Wells Fargo advisor alleges firm discriminates in forming teams

Combined value of top 10 employment discrimination class action settlements reaches 15-year high

A veteran financial advisor with one of the largest wealth managers alleges it’s the firm’s fault that white representatives “exclude and/or exploit minorities” when advisors join together in teams.

Mohamed Shoukr lost all but a fraction of his book of business with Wells Fargo Advisors due to a discriminatory partnership between Shoukr, who is Egyptian American, and Zachary Karr, a white advisor who made racist remarks and poached many of his clients, Shoukr claims in a lawsuit filed May 18 in Washington, D.C. federal court. Shoukr’s managers retaliated against him with “demeaning and intimidating behavior” when he reported the problems, the lawsuit alleges.

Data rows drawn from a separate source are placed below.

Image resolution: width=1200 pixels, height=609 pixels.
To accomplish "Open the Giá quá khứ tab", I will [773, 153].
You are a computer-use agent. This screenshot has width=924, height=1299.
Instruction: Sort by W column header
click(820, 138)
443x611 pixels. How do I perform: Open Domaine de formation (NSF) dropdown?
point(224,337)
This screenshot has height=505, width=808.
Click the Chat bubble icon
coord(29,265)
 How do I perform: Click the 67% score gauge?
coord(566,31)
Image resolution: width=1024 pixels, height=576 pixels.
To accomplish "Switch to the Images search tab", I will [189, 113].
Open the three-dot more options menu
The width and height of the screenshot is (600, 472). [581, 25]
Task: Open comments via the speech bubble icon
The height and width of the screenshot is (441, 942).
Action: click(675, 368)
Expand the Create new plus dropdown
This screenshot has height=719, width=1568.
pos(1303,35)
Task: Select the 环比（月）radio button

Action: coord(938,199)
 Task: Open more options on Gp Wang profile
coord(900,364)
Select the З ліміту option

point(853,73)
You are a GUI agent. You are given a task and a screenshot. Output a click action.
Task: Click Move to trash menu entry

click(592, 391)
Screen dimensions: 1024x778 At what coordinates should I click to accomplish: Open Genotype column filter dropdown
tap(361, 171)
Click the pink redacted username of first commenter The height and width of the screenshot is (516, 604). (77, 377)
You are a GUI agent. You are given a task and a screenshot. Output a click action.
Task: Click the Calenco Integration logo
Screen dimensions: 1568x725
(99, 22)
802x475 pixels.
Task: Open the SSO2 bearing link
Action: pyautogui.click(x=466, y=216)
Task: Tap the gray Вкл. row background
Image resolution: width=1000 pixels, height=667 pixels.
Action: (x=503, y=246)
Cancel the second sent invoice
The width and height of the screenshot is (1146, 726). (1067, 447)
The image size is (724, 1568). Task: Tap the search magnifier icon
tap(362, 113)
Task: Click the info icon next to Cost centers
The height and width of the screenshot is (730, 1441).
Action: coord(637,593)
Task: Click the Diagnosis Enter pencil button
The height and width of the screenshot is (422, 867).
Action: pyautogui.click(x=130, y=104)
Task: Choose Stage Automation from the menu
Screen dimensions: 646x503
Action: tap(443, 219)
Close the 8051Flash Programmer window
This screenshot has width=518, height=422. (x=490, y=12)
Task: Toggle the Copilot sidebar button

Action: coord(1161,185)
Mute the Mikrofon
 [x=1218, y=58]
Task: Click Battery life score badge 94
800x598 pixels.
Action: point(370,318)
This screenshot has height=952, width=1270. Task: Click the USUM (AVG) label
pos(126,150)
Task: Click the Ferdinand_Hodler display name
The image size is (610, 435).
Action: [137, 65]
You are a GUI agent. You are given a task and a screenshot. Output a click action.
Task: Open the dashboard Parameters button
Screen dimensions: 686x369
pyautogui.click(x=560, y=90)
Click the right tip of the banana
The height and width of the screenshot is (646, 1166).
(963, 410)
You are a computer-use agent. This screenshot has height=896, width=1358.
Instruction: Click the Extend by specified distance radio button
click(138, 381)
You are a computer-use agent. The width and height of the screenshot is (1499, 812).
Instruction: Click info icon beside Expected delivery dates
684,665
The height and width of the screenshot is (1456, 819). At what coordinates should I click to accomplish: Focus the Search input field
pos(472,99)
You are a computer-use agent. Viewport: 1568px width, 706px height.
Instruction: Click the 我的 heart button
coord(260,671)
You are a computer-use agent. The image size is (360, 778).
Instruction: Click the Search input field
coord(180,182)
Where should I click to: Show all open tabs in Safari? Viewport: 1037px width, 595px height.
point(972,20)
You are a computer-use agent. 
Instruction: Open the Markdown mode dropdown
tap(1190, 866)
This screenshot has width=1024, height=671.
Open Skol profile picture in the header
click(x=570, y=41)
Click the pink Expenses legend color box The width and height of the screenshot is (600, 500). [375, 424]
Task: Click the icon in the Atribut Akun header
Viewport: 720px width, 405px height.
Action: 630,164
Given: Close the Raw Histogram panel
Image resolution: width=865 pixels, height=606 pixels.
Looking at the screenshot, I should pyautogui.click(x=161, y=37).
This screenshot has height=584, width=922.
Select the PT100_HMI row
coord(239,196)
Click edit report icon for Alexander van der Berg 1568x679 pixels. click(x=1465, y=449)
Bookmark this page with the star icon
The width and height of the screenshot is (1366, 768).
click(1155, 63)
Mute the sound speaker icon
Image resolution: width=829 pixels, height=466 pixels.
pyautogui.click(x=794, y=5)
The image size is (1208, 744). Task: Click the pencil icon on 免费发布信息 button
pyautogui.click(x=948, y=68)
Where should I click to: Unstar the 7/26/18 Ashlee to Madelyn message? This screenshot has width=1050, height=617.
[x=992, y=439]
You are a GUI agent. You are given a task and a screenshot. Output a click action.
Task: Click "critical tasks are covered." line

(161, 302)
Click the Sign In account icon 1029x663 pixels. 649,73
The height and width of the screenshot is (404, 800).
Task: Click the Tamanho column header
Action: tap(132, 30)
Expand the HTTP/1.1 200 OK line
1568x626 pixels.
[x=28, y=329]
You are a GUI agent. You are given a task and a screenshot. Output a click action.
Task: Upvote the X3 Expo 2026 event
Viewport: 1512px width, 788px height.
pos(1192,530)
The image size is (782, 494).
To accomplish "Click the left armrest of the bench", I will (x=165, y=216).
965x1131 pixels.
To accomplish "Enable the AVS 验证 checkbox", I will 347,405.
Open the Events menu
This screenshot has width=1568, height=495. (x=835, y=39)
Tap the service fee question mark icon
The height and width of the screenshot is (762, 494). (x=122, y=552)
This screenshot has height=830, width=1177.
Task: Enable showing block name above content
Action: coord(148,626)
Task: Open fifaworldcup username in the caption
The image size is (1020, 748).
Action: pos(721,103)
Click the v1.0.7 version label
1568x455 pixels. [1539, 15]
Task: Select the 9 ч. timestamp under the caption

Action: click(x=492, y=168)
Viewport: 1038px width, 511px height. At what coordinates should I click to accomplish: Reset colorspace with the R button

The filing comes two months after Edward Jones agreed to pay $34 million to settle a racial discrimination class action filed by Black advisors and four years after Wells Fargo paid $35 million to settle an earlier discrimination case with about 500 Black brokers and trainees. As Shoukr’s lawsuit points out, the prior case against Wells Fargo also involved allegations that white advisors received preferential treatment in assignments of lucrative client accounts.

“Unfortunately, Wells Fargo allows its white FAs to exclude and/or exploit minorities through teams and partnerships,” Shoukr’s lawsuit states. “Often, minorities at Wells Fargo are shut out fully from teaming opportunities to their distinct disadvantage under Wells Fargo’s policies and practices. But even when successful minority FAs like Shoukr are permitted to join teams, the firm allows FAs and managers to use those same teams and partnerships as a subterfuge to transfer ownership of assets from minority FAs to white FAs.”

San Francisco-based Wells Fargo, which has more than 13,000 advisors, says it has reviewed Shoukr’s filing. About 45% of the firm’s U.S. workforce is Black, Latino or other minorities and 55% of its global staff is women, according to Wells Fargo’s website.

The firm “denies the claims in Mr. Shoukr’s lawsuit, including any claims of discrimination,” spokeswoman Jackie Knolhoff said in an emailed statement. “Wells Fargo provides equal employment opportunities and is committed to providing our employees with an inclusive and respectful workplace where talent flourishes.”

Karr, who moved to Stifel last year, didn’t respond to requests for comment on the lawsuit.

Karr “wanted to use the teaming arrangement to misappropriate the book of business Shoukr had spent his career developing,” according to the filing, which also says that Karr remarked that “all foreigners are Mexicans to me” and mocked Shoukr as an “Arab driving a Range Rover.”

Shoukr has managed up to $100 million in client assets during his 20-year tenure with Wells Fargo and firms that were later acquired by the bank, A.G. Edwards & Sons and Wachovia, the lawsuit states. He’s an immigrant who came to the U.S. as an adult after growing up in Egypt. Karr and Shoukr joined their practices together in a Washington, D.C.-area branch.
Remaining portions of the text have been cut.